China is hoarding crude oil at the fastest rate since the Beijing Olympics four years ago as the slump in international oil prices prompts it to import unprecedented volumes even as refining slows. The world’s second-biggest oil consumer built up a surplus of about 90 million barrels of crude in the first five months of the year.

Venezuela surpassed Saudi Arabia to become the world’s largest holder of proven crude oil reserves.

The share of US electricity that comes from coal is forecast to fall below 40% for the year – the lowest level since the US government began collecting this data in 1949.

Coal India plans to import up to 30 million metric tons of coal this fiscal year as part of efforts to meet rising domestic demand and mitigate power shortages.

Houston’s Apache Corp. has announced what it calls the “best unconventional gas reservoir in North America.” Apache, the second-largest US independent natural gas producer, says the find in the Liard Basin in northeast British Columbia contains enough gas to match Canada’s entire current output for almost a decade.

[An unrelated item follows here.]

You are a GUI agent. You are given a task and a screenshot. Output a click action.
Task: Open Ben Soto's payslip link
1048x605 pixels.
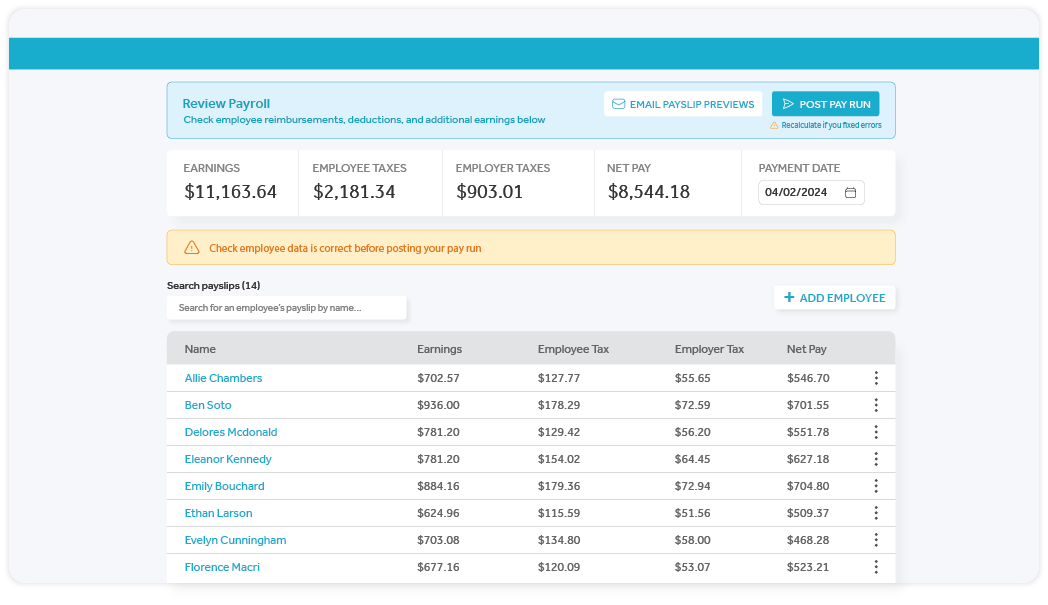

North America is expected to become self-sufficient in energy by 2025 ConocoPhillips Chief Executive Ryan Lance said. The U.S. has been experiencing a boom in natural gas extracted from shale over the past two years, and Lance said the country already has no need to import any natural gas.

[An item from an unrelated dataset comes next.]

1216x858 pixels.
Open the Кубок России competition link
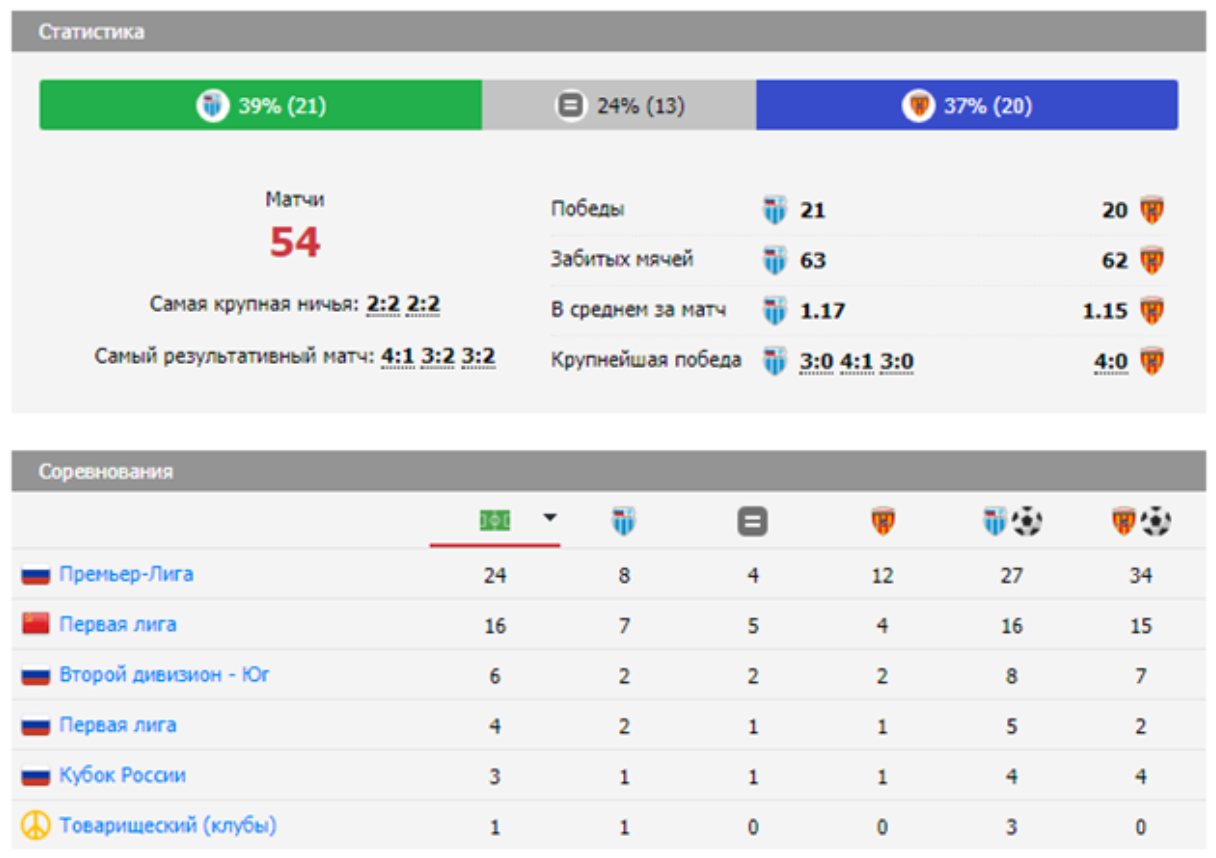[x=122, y=775]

Norwegian oil firm Statoil discovered another big natural gas deposit off Tanzania in East Africa.

Japanese utility companies used 22% more liquefied natural gas compared with last year as all nuclear reactors are shut down.

Japanese firms (utilities, oil and gas producers, and trading companies) are buying stakes in natural gas projects around the world including Australia, Russia, Indonesia and Canada.

Japanese Prime Minister Yoshihiko Noda ordered the reactivation of two nuclear reactors at a plant in western Japan this week, making it the nation’s first plant to go back online since the crisis last year in Fukushima.

China says it will take swift counter-measures that could include impounding European aircraft if the European Union punishes Chinese airlines for non-compliance with a scheme to reduce airline carbon emissions.

88.8% of Brazil’s supplied electricity in 2011 came from renewable energy sources (wind, biomass and hydropower).

This week Japan approved financial incentives for renewable energy that could unleash billions of dollars in clean-energy investment and help the world’s third-biggest economy shift away from a reliance on nuclear power after the Fukushima disaster. The push for renewables is aimed at cutting reliance on not only nuclear, but pricey oil and liquefied natural gas for energy needs. The scheme requires Japanese utilities to buy electricity from renewable sources such as solar, wind and geothermal at pre-set premiums for up to 20 years. Costs will be passed on to consumers through higher bills.

China will adopt a three-tier pricing system for household electricity consumers from July 1. The three-tier progressive pricing system will replace the current “one price fits all” scheme. Under the new system the more electricity a family uses the higher bills it will have to pay.

China will face a smaller electricity shortage this summer compared with previous years as the result of a slowed economy, the National Energy Administration. According to the Administration’s forecast, the electricity shortage will reach 18 million kilowatts during peak hours this summer, with the provinces of Zhejiang, Guangdong, Jiangsu, Hebei and Chongqing municipality suffering a power crunch.

Pakistan’s unofficial electricity shortage has passed the 8000 megawatt mark.  Loadshedding (brown outs, black outs) is now up to 22 hours  in rural areas is up to 22 hours and 14 hours in cities.

The state of South Australia will see its electricity rates rise 18% on July 1st. The increase is largely due to the impact of the solar feed-in tariff scheme on network prices, other increases in network charges, and the introduction of a nationwide carbon tax which takes effect next month. With this increase, South Australia’s electricity prices will have risen 65% since 2010.

Residential electricity users in Bangladesh have seen at least a 50% rise in their bills since March due to a change in the tariff structure. Now, the unit price of electricity for households squarely depends on how much power is consumed in a month.